→ **Aim of the exercise**: Below are some records; write them all out again exactly.

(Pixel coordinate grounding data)
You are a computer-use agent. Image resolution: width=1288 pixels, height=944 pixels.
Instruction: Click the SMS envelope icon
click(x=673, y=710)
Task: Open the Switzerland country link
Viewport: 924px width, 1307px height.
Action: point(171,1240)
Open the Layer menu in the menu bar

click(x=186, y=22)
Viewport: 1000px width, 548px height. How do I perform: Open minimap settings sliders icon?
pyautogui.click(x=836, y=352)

→ **Your solution**:
You are a computer-use agent. Image resolution: width=1288 pixels, height=944 pixels.
Instruction: Click the SMS envelope icon
click(x=673, y=710)
Task: Open the Switzerland country link
Viewport: 924px width, 1307px height.
Action: point(171,1240)
Open the Layer menu in the menu bar

click(x=186, y=22)
Viewport: 1000px width, 548px height. How do I perform: Open minimap settings sliders icon?
pyautogui.click(x=836, y=352)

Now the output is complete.